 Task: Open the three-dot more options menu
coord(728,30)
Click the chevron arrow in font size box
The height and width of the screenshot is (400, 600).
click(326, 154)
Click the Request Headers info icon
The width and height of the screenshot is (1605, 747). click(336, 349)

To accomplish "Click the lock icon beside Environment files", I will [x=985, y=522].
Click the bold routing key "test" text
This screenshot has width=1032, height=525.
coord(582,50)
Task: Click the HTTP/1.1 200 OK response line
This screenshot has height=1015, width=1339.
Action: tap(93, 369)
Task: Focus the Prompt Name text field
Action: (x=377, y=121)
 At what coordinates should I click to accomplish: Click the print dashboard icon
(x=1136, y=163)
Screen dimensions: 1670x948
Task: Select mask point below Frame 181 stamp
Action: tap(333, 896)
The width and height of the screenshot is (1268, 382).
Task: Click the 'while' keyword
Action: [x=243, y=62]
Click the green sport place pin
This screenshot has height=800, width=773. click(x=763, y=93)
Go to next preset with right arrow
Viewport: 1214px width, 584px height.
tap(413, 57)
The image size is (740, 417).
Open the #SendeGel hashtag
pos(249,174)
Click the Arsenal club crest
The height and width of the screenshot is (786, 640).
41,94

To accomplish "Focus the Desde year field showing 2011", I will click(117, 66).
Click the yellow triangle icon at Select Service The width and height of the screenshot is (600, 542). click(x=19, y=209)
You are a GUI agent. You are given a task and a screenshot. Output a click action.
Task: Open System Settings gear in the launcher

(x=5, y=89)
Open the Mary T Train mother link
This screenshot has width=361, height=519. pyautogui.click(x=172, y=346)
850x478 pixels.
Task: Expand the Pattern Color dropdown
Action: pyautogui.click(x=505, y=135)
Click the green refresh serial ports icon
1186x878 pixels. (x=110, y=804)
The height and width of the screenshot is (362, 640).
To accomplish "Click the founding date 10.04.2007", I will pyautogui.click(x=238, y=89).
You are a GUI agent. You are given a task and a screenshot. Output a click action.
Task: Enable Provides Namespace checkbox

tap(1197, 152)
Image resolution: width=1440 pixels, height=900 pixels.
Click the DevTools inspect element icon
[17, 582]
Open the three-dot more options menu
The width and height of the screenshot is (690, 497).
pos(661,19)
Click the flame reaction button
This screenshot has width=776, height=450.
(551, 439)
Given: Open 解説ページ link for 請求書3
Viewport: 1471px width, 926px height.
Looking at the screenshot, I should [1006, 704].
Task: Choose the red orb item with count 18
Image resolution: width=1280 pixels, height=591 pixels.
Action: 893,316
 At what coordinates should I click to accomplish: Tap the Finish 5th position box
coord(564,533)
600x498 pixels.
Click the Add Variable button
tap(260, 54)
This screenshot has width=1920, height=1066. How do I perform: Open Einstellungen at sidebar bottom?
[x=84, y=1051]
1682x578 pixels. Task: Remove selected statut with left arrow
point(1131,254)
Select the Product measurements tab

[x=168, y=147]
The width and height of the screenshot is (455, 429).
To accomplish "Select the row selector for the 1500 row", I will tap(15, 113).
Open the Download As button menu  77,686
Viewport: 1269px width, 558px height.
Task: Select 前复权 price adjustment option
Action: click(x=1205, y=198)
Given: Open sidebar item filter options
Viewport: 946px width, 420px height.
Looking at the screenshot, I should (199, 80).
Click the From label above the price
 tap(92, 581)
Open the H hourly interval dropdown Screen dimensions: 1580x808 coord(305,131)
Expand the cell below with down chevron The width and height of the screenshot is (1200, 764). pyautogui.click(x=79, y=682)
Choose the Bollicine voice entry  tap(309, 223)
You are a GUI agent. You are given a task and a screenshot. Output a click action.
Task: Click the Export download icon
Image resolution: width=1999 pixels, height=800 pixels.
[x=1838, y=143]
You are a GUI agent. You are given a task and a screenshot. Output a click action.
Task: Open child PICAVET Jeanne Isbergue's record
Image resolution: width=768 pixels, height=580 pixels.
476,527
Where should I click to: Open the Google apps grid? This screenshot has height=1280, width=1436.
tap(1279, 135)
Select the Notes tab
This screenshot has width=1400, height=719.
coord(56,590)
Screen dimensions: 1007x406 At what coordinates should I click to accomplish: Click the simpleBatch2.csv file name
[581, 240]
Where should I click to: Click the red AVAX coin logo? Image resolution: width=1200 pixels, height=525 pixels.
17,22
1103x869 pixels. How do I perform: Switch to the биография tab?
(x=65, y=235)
== == ==
EXERCISE GOAL>
For this exercise, copy each line from the listing above that has the word "item".

SOLUTION FOR THIS EXERCISE>
Task: Choose the red orb item with count 18
Given: Open sidebar item filter options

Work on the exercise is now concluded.